Kucing Penyelamat Jiwa Mahasiswa
Kucing bisa menjadi pelipur duka dan lara. Bermain dengan kucing membuat mereka rileks di tengah tekanan jiwa raga.
Keberadaan kucing liar di kampus sering dianggap mengganggu karena menimbulkan bau tak sedap. Namun, di sisi lain, sebagian mahasiswa merasa berutang budi kepadanya. Hewan lucu itu bisa menjadi pelipur duka dan lara. Bermain dengan kucing membuat mereka rileks di tengah tekanan jiwa raga.
Rasa senang dan sayang para mahasiswa kepada makhluk bermata indah nan unik itu diwujudkan dalam bentuk memberi pakan secara teratur. Tak hanya menjadi teman bermain, mahasiswa juga tak segan membawa kucing yang sakit ke dokter sampai mencari biaya untuk steril buat kucing untuk mengendalikan kembang biaknya.
Untuk mengoordinasi perhatian kepada para kucing liar di kampus, hampir semua kampus punya komunitas peduli kucing. Di kampus Institut Teknologi Bandung ada ITB Streetfeeding, mahasiswa Universitas Indonesia punya Universitas Indonesia Peduli Hewan (UIPH), mahasiswa Universitas Padjajaran mendirikan Kucing antara lain ada Sastranekochan dan Kittynangor, sedangkan UGM memiliki Kucing UGM. Para pengurus dan sukarelawan komunitas bahu-membahu menyumbangkan waktu, dana, dan tenaga untuk kucing.
Tak heran apabila rata-rata kucing liar di kampus hidup makmur karena berlimpah jatah makan dari mahasiswa. Pandemi tak menghalangi perhatian mahasiswa kepada kucing kesayangan. Mereka terus berupaya menyejahterakan kucing di kampus masing-masing.
Renny Marina, salah satu anggota Universitas Indonesia Peduli Hewan (UIPH), merupakan satu dari sekian banyak mahasiswa yang giat memberi makan kucing liar di kampusnya. Saat dihubungi lewat panggilan video pada Jumat (25/6/2021), Renny sedang mengisi pakan kucing di pet feeder yang terletak di Fakultas Ekonomi UI. Ketika ia mengisi pakan ke wadah-wadahnya, lima ekor kucing mendekatinya. Tak sabar, si kucing melahap makanan.
”Kami kasih pakan Cat Choize setiap Selasa dan Jumat. Kalau kami tidak sempat keliling, bisa titip di satpam atau petugas kebersihan di fakultas-fakultas,” kata Renny, staf Logistik UI. Setelah selesai di kawasan FE UI, ia berjalan lagi menuju pet feeder di fakultas-fakultas lain.

· · ·

◆ PERMINTAAN KERJA
Tentukan apakah setiap pernyataan berikut sesuai dengan kutipan halaman di atas. Jawab ya atau tidak dan sertakan kata-kata penentu dari teks yang dikutip persis.
(a) Renny Marina adalah anggota Universitas Indonesia Peduli Hewan (UIPH).
(b) Pakan kucing diberikan setiap Senin dan Kamis.
(c) Pandemi menghentikan perhatian mahasiswa kepada kucing.

· · ·

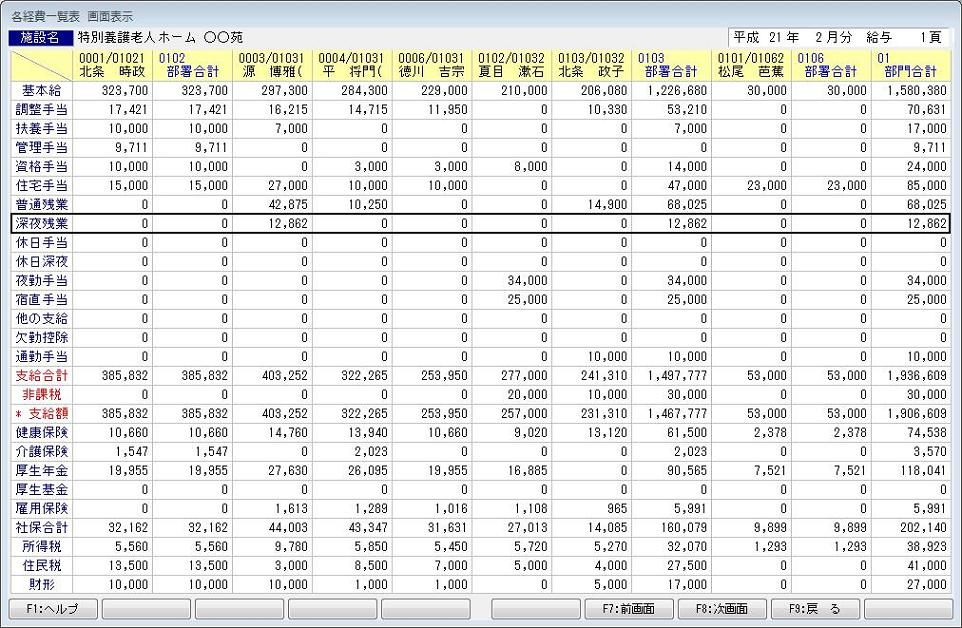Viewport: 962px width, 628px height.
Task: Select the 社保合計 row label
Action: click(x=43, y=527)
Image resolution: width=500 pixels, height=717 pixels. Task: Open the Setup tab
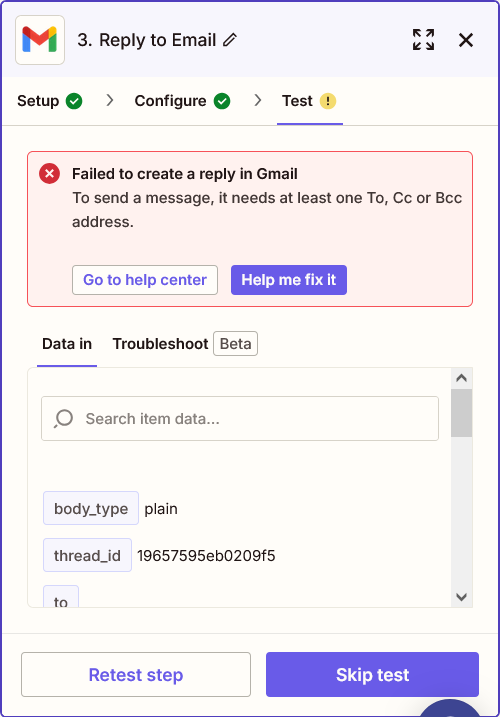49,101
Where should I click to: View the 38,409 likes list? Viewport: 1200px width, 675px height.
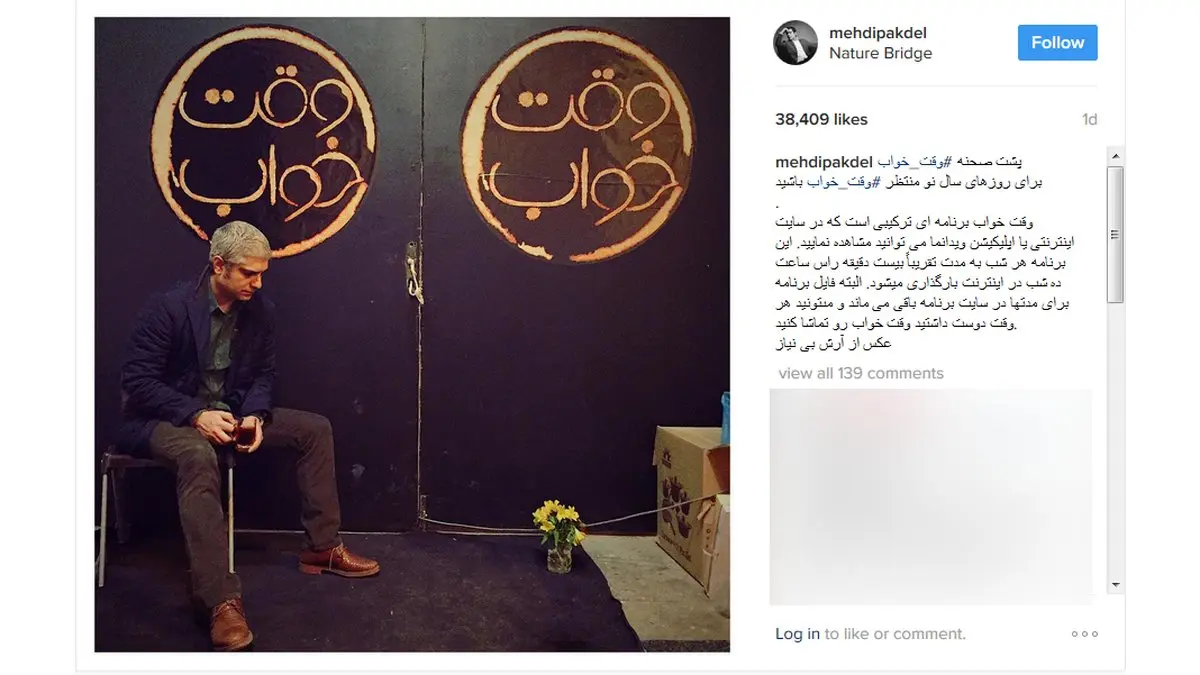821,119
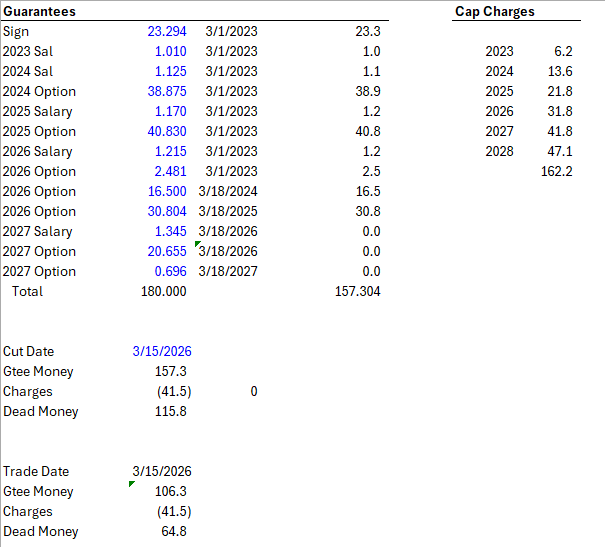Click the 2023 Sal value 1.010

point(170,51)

· · ·

◆ JAWABAN TERTULIS
(a) Ya: "Renny Marina, salah satu anggota Universitas Indonesia Peduli Hewan (UIPH)".
(b) Tidak: "Kami kasih pakan Cat Choize setiap Selasa dan Jumat."
(c) Tidak: "Pandemi tak menghalangi perhatian mahasiswa kepada kucing kesayangan."